Ne var ki, 14 yıldır Lucescu'nun menecerinin maaşlı kalemleri gibi
yayın yapan medyam durumdan memnun.. En başta benim gazetem.
Ajansların her gazeteye geçtiği haberin bile kupürünü dün basıp
"Biz 'Lucescu geliyor' diye haber vermiştik" diye patronlara mektup
yazan spor sayfamız, hem de bu gazetenin ve ülkenin en önemli spor
yazarlarından Rıdvan Dilmen'in haber alınır alınmaz NTV Spora
yaptığı açıklamadan kelime söz etmiyor. Oysa yıllardan beri
Rıdvan'ın NTV'de "Yüzde 100 Futbol" adlı programda yaptığı her
konuşmayı maç eleştirisi gibi televizyondan alıp sayfaya koyanlar
onlar. Bu defa hem de birinci sayfa manşeti olacak kadar ağır, o
ölçüde de haklı konuşan Rıdvan'ın sözleri neden yok, bir
söylesinler bakalım?.
Onların koymadığı Rıdvan Dilmen konuşmasını şimdi burda okuyun
lütfen!.
"Ercan Taner başta bütün arkadaşlarımı dinledim. Romanya
televizyonu gibiyiz maşallah. Ben ırkçı bir insan değilim. Bütün
ülkelerin vatandaşları benim için insandır. Mircea Lucescu
deneyimli ve başarılı bir teknik adamdır. Dört maç için Türk
futbolunun başına gelmesi de doğaldır. Türkiye Milli Takımı'nda da
başarılı olabilir. Bunu antrenörlük olarak söylüyorum.

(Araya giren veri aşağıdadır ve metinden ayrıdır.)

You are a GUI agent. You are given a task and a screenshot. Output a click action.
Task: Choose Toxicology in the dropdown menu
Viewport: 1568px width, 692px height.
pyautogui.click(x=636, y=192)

Ama Türk futbolu açısından düşündüğümüz zaman başındaki kişi ve tüm
teknik adamlar, 15 Temmuz Şehitler Köprüsü'ne gidip atsınlar
kendilerini. Koskoca 81 milyon nüfuslu ve futbol ekonomisi dünya
çapında olmuş bir ülkede, 13- 14 yıldır, her kulübe antrenör lazım
olduğunda Lucescu'dan başkası düşünülmüyorsa ve sonunda Milli
Takımın başına Lucescu getiriliyorsa, bugün bu olay Türk futbolunun
federasyon ve antrenör olarak bitişidir.
14-15 Temmuz gecesi Fatih Hoca olayları oldu. Bugün ayın kaçı?. 2
Ağustos mu?. 19 gün önce Lucescu desenize.. Koskoca Şenol Güneş..

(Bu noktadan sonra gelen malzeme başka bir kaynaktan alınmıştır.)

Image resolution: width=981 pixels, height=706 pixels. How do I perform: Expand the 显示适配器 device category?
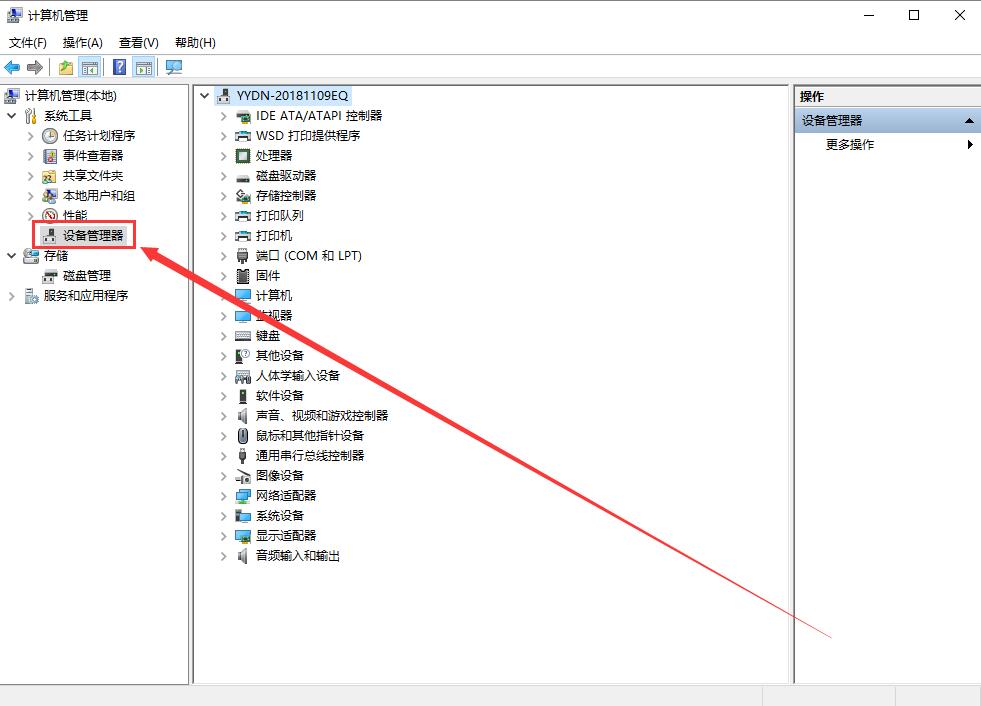tap(224, 535)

Onunla konuşuyorsunuz. Sonra koskoca Galatasaray kulübü Başkanı
Dursun Özbek.. Dün daha uçakla gidiyor, Lucescu'ya.. Koskoca
Galatasaray'da, tabii Milli Takımımızda en büyük mertebeyi Lucescu
güya reddediyor.
Oysa dün Lucescu Milli Takım Teknik Direktörü imiş zaten. Aslında
Lucescu'nun isminin 15 gün önceden belli olduğu bugün anlaşıldı.
Madem öyle açıklasanıza bunu önceden... Hem diğer teknik adamlar
rahatlar hem de Galatasaray Başkanı Dursun Özbek boşuna Ukrayna'ya
gitmezdi. Koskoca Galatasaray başkanı, Lucescu için 5 saat boşuna
gidip, gelmiş.
Galatasaray Türk bir çalıştırıcı bulamıyor Lucescu'ya gidiyor.
Türkiye Futbol Federasyonu sadece Şenol Güneş ile görüşüyor.
Olmuyor. Başka Türk teknik direktöre gitmiyorlar. Bugün Abdullah
Avcı, Rıza Çalımbay, Aykut Kocaman, Mustafa Denizli ve diğer nice
Türk teknik adamın ismi eğer Milli Takım için geçmiyorsa, tüm Türk
teknik direktörler 15 Temmuz Şehitler Köprüsü'nden kendilerini
atsınlar.
Dünyada hiçbir ülke milli takımı yabancı bir teknik direktör ile
Dünya Şampiyonluğu yaşamamıştır.
Benim için Dünya Kupası'na gitmek, gitmemek önemli değil..
Türk futbolunun geleceğine dinamit attığı için Türkiye Futbol
Federasyonu'nu tebrik ediyorum. 15 gündür milletin aklı ile
oynadıkları için de ayrıca tebrik ediyorum."